The District ended the decade with the city on the cusp of losing its status as a majority black city, though African Americans will remain the single largest group for many years to come.
Annual census estimates between 2006, the year before Mayor Adrian M. Fenty took office, and the 2010 Census show a city that grew despite the recession that hit some residents especially hard and ushered in program cuts.
In 2006, Washington had 582,000 residents who were 56 percent black, 35 percent white and 8 percent Hispanic. This year, the city surpassed 600,000 for the first time in two decades. Its residents were 53 percent black, 39 percent white and 9 percent Hispanic.
Median household incomes rose from under $52,000 in 2006 to over $59,000 in 2009, the last year for which figures are available. More residents held college degrees. Every age group older than 25 grew in size, particularly the generation aged 25 to 34, and empty nesters in their early 60s.

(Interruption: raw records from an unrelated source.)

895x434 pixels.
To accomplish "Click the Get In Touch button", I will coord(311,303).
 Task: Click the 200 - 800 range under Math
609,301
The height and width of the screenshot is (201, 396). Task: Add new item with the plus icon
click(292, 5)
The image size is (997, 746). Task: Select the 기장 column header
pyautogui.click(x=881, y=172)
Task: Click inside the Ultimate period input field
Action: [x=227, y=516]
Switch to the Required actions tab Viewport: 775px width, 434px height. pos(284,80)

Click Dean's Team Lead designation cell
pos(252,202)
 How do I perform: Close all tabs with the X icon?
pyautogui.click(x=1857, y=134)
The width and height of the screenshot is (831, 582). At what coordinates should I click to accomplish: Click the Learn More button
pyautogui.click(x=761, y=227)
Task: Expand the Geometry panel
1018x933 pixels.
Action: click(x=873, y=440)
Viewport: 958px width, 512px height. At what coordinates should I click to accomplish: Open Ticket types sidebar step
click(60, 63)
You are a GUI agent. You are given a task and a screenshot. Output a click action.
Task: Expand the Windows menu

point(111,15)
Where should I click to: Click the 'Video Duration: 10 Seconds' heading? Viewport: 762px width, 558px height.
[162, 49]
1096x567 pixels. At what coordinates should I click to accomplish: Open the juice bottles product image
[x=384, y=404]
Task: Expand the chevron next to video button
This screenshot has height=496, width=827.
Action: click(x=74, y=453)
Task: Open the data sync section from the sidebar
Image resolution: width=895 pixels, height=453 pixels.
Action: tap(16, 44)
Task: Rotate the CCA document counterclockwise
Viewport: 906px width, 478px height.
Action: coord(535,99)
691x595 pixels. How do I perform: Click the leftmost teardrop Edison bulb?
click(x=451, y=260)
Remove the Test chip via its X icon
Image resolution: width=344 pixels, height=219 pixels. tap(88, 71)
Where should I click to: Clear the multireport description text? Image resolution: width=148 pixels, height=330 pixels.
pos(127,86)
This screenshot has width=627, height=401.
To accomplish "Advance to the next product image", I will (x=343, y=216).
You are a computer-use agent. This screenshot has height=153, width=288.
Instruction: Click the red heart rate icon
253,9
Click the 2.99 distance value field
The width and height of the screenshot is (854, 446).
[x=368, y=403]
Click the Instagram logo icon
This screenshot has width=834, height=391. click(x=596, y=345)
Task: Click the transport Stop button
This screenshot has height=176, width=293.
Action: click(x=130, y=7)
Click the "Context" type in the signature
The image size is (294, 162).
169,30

The changes contributed to a drop in the overall poverty rate, from 20 percent to 18 percent. But poverty among black children soared during the recession, from 31 percent in 2007 - below the national average - to 43 percent in 2009, well above the national average.
Some say the changes were driven by forces outside Fenty's control, like the return-to-the-city movement and a recession that took a harsh toll on those workers with high school degrees or less.
"Some call it gentrification, some call it displacement," said Benjamin Orr, an analyst with the Brookings Institution. "The increased income of District residents has forced prices up, particularly housing costs. And that has pushed lower-income residents out. That effect has been disproportionately felt by African Americans in the District."
But Ed Lazere of the D.C. Fiscal Policy Institute said the administration did not focus on affordable housing and improving literacy among adults.
"No doubt the recession made it harder," he said. "But there wasn't a lot of proactive response to address the trends."